The EU Parliament has passed a landmark vote to support esports and video gaming. The legislative body approved a resolution recognizing the cultural and economic value of both sectors, through which the members of the European Parliament (MEPs) will be tasked with developing a long-term regulatory and investment strategy to promote the industry in Europe. The resolution also calls for safeguarding esports from match-fixing and illegal gambling.
The resolution passed last Thursday after some thirty minutes of debate. The approval came easy, with 560 votes in favor, 34 against and 16 abstaining. While the resolution is non-binding, it has been read by sector stakeholders as a strong signal that MEPs are paying attention to the industry and the major concerns of parties involved in esports and video gaming.
As for betting on esports, the resolution tackles this issue from the perspective of safeguarding industry integrity. One of the proposal’s points “acknowledges the need to safeguard esports from problems with match-fixing, illegal gambling and performance enhancement, including doping; underlines the necessity to prevent doping and match-fixing in professional gaming and to educate players about these issues, as well as to protect the integrity of competitions.”
The approval of the resolution to support the “innovative future” of both esports and video gaming was the culmination of twelve months of work, and represents an intent to form a defined strategy for these industries. The landmark vote comes at an expansion point for the sector, which now gains the support of one of the most powerful parliamentary groups in the world.
?ADOPTED! Today, the @Europarl_EN approved with 560 votes @laurencefarreng’s report for an EU common strategy for videogames and e-sport ?
“It’s time for the ?? to become a world leader in this field”

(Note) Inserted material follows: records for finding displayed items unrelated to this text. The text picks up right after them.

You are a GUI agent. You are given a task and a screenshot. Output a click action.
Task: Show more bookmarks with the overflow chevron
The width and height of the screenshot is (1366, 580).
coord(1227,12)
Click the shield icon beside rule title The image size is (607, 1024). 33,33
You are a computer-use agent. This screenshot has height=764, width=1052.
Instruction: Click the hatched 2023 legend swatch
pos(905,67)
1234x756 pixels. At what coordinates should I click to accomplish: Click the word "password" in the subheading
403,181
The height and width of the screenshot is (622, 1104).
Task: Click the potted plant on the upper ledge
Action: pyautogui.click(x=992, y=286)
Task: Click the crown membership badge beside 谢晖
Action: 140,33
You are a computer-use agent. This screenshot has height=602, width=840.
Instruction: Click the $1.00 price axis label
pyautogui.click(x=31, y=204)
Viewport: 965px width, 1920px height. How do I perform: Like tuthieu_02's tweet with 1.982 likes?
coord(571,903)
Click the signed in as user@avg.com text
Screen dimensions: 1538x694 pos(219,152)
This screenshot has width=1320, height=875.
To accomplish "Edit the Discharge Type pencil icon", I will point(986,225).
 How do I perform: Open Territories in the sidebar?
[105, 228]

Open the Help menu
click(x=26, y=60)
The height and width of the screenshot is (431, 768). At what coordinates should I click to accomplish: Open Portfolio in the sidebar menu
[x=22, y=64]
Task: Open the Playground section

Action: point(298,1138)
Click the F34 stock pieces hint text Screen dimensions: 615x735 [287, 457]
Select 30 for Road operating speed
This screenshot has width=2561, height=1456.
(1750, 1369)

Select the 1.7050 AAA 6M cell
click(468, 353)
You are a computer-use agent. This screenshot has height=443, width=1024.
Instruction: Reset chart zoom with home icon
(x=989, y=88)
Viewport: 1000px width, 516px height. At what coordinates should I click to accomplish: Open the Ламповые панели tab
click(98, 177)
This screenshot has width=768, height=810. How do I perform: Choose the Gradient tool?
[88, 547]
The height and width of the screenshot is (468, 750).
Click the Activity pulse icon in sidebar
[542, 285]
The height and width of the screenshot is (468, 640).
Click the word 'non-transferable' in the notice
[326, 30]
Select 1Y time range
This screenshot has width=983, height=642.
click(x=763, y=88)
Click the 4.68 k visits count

— Renew Europe (@RenewEurope) November 10, 2022 However, this marks just the beginning, as European Parliament legislators must now take a step back, examine the resolution, and determine how, when, and where to proceed, stresses esports.net. In a statement, Tomasz Frankowski, an EPP Group coordinator in the European Parliament, spoke highly of the gaming industry.
“Videogames have a huge economic potential in the creative and cultural sectors. The European Union has more than 80,000 people working in the sector and is home to some 5.000 development studios, some of which are world leaders,” he noted. “It is also one of the few cultural and creative industries to have experienced turnover growth during the COVID-19 crisis.”
In addition to tackling match-fixing in esports betting, the resolution also identifies certain cities and regions should have a responsibility to facilitate esports events and “access to video games”, whereas from an environmental perspective, the EP determined that video games operators had a duty to become more environmentally friendly. The document adopted also suggests that a charter should be developed to promote “European values” in esports tournaments and events.